The free equivalent of Matlab, Octave, has a tfestimate() function. By the name (never used either of tfest or tfestimate), I guess tfestimate from Octave is the similar of tfest from Matlab. In its doc page https://octave.sourceforge.io/signal/function/tfestimate.html it is mentioned the method used:
Welch (1967) periodogram/FFT method
https://en.wikipedia.org/wiki/Welch%27s_method
Matlab tfest and tfestimate are different things:
sys = tfest(tt,np) estimates the continuous-time transfer function sys with np poles, using all the input and output signals in the timetable tt.
https://ch.mathworks.com/help/ident/ref/tfest.htmltxy = tfestimate(x,y) finds a transfer function estimate between the input signal x and the output signal y evaluated at a set of frequencies.
https://ch.mathworks.com/help/signal/ref/tfestimate.htmlThe Welch method simply calculates a power spectral density estimate for a given time discrete sample vector.

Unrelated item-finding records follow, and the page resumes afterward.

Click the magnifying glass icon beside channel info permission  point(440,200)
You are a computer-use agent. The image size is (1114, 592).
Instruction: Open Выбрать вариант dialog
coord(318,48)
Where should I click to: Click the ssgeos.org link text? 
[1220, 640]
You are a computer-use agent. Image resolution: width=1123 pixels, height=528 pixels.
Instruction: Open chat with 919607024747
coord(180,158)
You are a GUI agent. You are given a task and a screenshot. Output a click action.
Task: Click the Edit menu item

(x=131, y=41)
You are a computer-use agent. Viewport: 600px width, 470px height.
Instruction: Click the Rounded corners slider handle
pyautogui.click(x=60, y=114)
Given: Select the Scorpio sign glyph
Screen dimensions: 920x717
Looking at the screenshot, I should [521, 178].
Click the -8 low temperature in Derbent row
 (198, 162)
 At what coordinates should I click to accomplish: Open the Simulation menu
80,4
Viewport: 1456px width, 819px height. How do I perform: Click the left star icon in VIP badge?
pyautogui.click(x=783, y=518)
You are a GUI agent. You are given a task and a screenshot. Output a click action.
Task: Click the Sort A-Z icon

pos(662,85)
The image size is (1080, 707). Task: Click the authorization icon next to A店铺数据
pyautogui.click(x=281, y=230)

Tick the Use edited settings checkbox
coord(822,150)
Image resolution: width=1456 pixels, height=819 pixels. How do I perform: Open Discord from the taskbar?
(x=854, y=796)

You use it if you have a very long input vector and would calculate a shorter FFT, like 10M samples going into a 1024 point FFT. The input vector is split in FFT size chunks (typically with 50% overlap) and the resulting FFT results are averaged. Very useful detail is that you can apply detrending methods to the chunks in oder to clean up data with slow drifts that would otherwise contaminate the spectrum with the window function spectrum. I have used this quite successfully to dig out features from very noisy mesurements.
The method cited in the initial post is tfest, which gives a continuous time transfer function in polynomial form. I did Mathworks an injustice when I claimed they would not explain how tfest works. I just missed that part in the docs:
https://ch.mathworks.com/help/ident/ref/tfest.html#btfb8zb-1This also explains why one gladly pays for their toolbox licenses: Even just reading the cited papers will cost you more (if you are paid by the hour) than the toolbox license.
tfest.py
https://github.com/giuliovv/tfest/blob/main/tfest/tfest.py looks interesting.
Why is it ok to be sweeping the frequency, rather that stopping on a bunch of steps?
I'd say with stepped sine you deal with a single, constant known frequency measurement at a time. For this it is trivially easy (quadrature demodulation) and very robust to calculate amplitude and phase. Only question I see is when set and actual stimulus frequency don't match exactly, which would be the case if signal generator and oscilloscope run from different clocks (like 100 ppm apart). In an integrated instrument (RTB2K for example) I would expect that both ADC sampling and AWG output clock are derived from the same master clock, no problem there.
With swept sine/chirp/noise inputs, the "decoding" (transfer function estimation) algorithm has to extract frequency, amplitude and phase information both from the stimulus and output vector (FFT methods as mentioned earlier), which is more sensitive to nonlinearities and dynamic range. So I guess it depends on the application. For mechanical system modal analysis, you very quickly run into nonlinearities due to assembly details or bearing preloads. For measuring the 3 dB cutoff of an opamp stage, probably anything will do. High Q circuits like the crystals mentioned earlier obviously also won't work using a fast chirp.